| Hot: |
“Sang, can I ask you a question?”
“Of course.”
“What do you think… is the thing… a woman wants most from her man?”
“Well I imagine it’s different for each woman, but in general, I think what women want most is to feel safe. That the man they’re with can give them that.”
“Hmmmmm…”
“So how did I do on this pop-quiz?”
“Perfect answer, Sang. Perfect answer.”
I smile.
“You’d be surprised how many men would answer that differently,” she says.
Once in a while she asks me questions about what kind of man I am; how I see the world; what I see in her; what kind of soul I carry.
She’s not testing me. She’s not looking to trip me up for that “ah-ha” moment. She just wants to know that all the time she’s spent on the phone, all the thoughts, emotions and desires she’s invested in me, hasn’t been an illusion. A lie. A fool’s errand.
“It’s strange…” she says softly.
“What is?”
“We’re almost strangers, Sang. Beside the fact that we haven’t been in the same room… the way we met… it’s strange.”

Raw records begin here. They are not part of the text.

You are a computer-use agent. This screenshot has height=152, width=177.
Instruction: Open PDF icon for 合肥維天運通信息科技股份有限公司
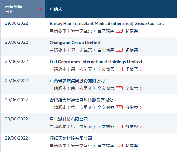pos(119,107)
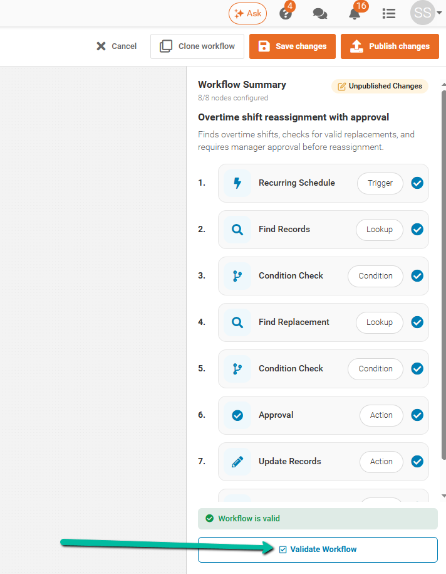446x574 pixels.
Task: Click the Publish changes button
Action: tap(390, 46)
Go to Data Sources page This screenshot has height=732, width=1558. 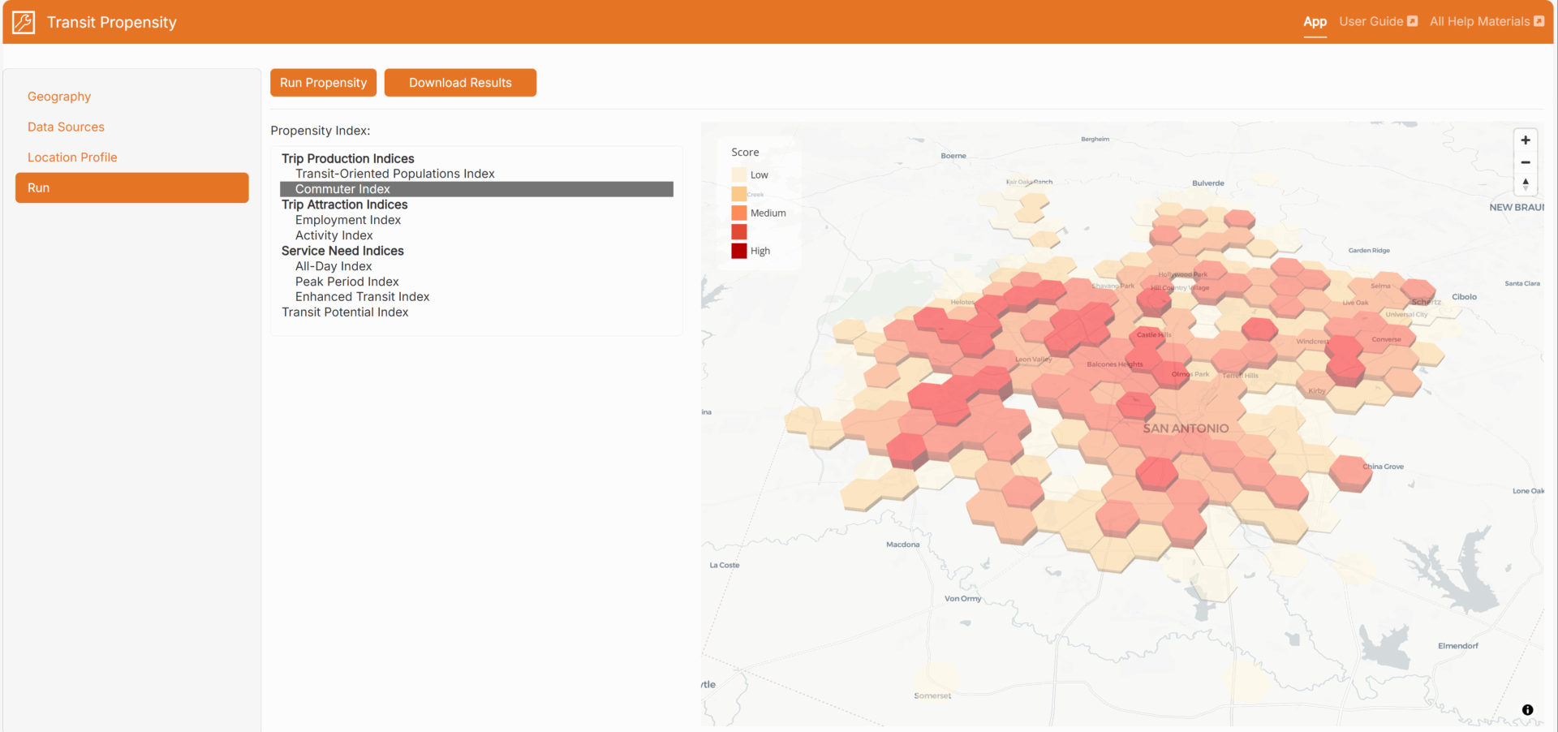point(66,127)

“We’re not strangers. No, I don’t know what you smell like, what you feel like, but I don’t think we’re strangers. We’ve been on the phone every night, hours at a time, for over a month now. I like that we started this way.”
She wants to know that she can trust this. Trust herself that this, what we’ve started together, won’t hurt either of us. That it won’t turn both of us into fools. We’ve both been there. We all have.
When you come across a stray dollar on the sidewalk, you pick it up and go about your day. When you find a suitcase full of money you look around to see if anyone’s watching. You check for dye-packs and FBI surveillance, drug dealers, hidden cameras, the mob. You don’t just pick it up and head for the nearest Ferrari dealer.
I found a scratch-off lottery ticket on the floor of a bakery once. “Match All 5!” it read. The fields had been scratched away to reveal five dancing girls. For a second, I thought I had a winning ticket. It turned out to be promotional debris for a local strip club.
I felt like such an idiot for getting my hopes up at all. I should have known better than to think I could get something for nothing. The world just doesn’t work that way.
“What would make you feel better at the end of a bad day?” she asks.
“Coming home, lounging on the couch with my girl. She doesn’t have to listen to anything I say. I probably wouldn’t say much. All she’d have to do is let me use her lap as a pillow – play with my hair. Just her being there, like that, would make that day a whole lot better.”
“That’s sweet… But I’d probably need a little more than that after a bad day, Sang. I’m just being honest, here.”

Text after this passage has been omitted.